Cameron has been touring the country and recently visited a farm in north Wales. He is expected to say farmers could 'suffer enormously' if the British people voted to leave the 28-nation bloc.

“If we left this single market and, as some suggest, relied on World Trade Organisation rules, the extra costs of exporting British beef would be £240m a year. An extra £90m would be added to the cost of British lamb exports.”

“British agriculture, British farmers and British jobs could suffer enormously if we were to leave the single market.”

He said that more than 90% of UK lamb and beef exports currently go to the EU.

The farming sector contributes £9.9 billion to the UK economy and employs almost half a million people.

“British farmers and food producers rely on the single market,” Cameron will say.

“It gives them access to 500 million consumers, to whom they can sell their goods on an open, unrestricted basis. No tariffs, no barriers, no bogus health and safety rules designed to keep our products out.”

Farmers 'hampered' by EU deals

But according to former Defra minister Owen Paterson, farmers would benefit leaving the EU as they would be free from directives and subsidy policies.

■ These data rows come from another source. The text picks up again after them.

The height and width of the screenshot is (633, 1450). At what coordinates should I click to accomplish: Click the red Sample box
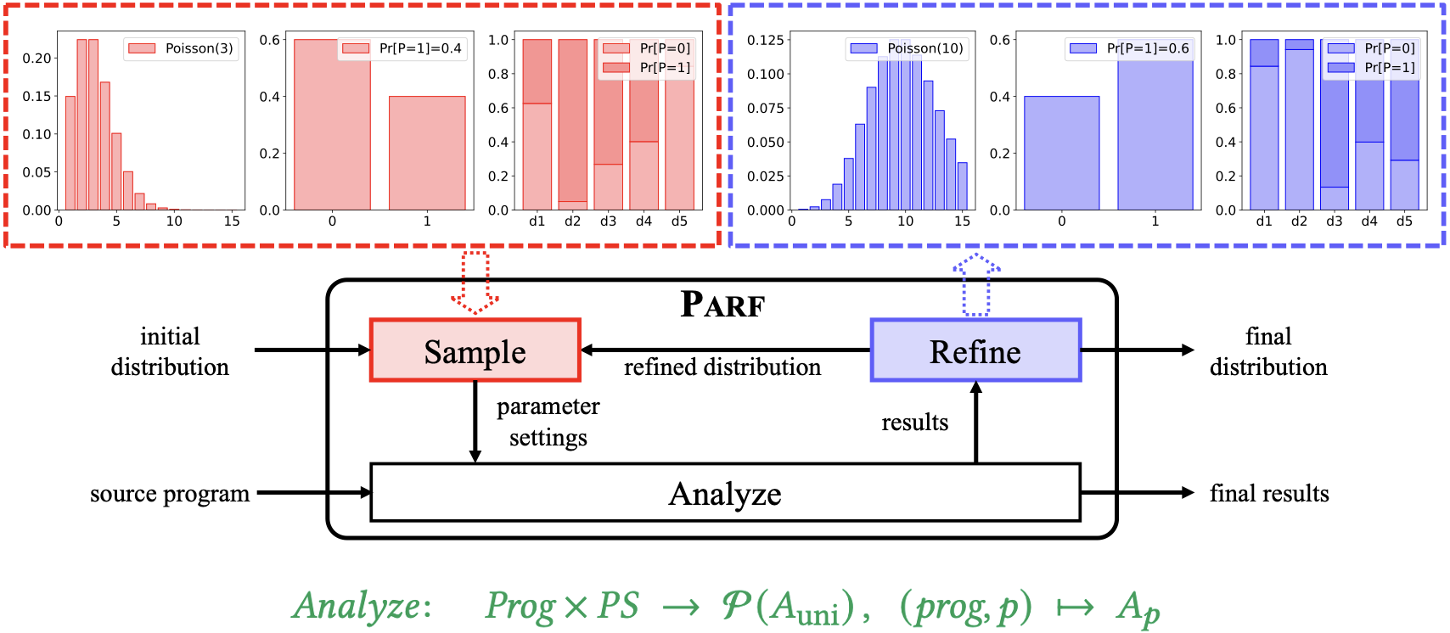coord(475,350)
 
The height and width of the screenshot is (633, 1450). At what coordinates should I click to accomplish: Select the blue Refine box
coord(975,350)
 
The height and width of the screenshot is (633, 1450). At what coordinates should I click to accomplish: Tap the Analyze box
coord(725,493)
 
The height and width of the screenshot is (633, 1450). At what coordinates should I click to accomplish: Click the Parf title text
coord(722,304)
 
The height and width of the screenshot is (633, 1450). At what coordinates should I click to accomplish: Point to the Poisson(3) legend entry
coord(181,48)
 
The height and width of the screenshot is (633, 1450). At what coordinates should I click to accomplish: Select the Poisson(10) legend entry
coord(907,48)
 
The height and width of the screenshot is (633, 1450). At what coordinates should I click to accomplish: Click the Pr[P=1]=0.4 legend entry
coord(402,48)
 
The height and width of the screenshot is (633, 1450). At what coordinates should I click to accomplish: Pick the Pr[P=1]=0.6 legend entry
coord(1130,48)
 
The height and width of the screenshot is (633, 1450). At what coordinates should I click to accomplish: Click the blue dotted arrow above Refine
coord(976,285)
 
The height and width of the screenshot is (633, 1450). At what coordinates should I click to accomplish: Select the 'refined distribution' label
coord(722,367)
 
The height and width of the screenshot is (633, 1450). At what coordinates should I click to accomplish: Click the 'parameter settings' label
coord(548,422)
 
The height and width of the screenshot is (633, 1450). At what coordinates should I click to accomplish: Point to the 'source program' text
coord(170,494)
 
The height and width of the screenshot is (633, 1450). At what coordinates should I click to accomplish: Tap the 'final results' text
coord(1269,493)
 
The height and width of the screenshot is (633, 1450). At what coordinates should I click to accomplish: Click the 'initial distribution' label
coord(170,351)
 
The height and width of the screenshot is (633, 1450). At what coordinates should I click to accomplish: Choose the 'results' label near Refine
coord(914,422)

Paterson said money could be better used in a targeted and efficient manner.

"I believe that the United Kingdom has a great future beyond the political arrangements of the European Union," Paterson said at the Oxford Farming Conference in January this year.

"Agriculture and food production is hampered by our membership of the Common Agricultural Policy. CAP negotiations between 28 countries inevitably mean that we have to accept compromises, these are at best deeply unsatisfactory and at worst actively damaging to UK farmers."

Defra split over membership

Farming Minister George Eustice has said he will be backing the campaign to bring the UK out of the EU, putting him in conflict with Defra Secretary Liz Truss, who is joining the Prime Minister in his calls for Britain to remain a member of the Union.

Truss said it was in Britain's economic interest and 'means we can focus on vital economic and social reform at home.'

Prime Minister Cameron called the referendum for 23 June and Eustice said he deserved 'huge credit' for delivering the referendum.

"We now have an opportunity to debate our future, how we are governed and how our laws are made" he said.

"I have been an advocate of renegotiation for fifteen years but, in the end, despite the endeavours of David Cameron, the sort of fundamental reform I wanted to see was not possible.

"I have therefore come to the conclusion that the only way to deliver the change I want to see is to vote to leave and end the supremacy of EU law.

"I believe if this country has the courage to act decisively and take control, then in five years’ time the only question people will ask is why we didn’t do it sooner."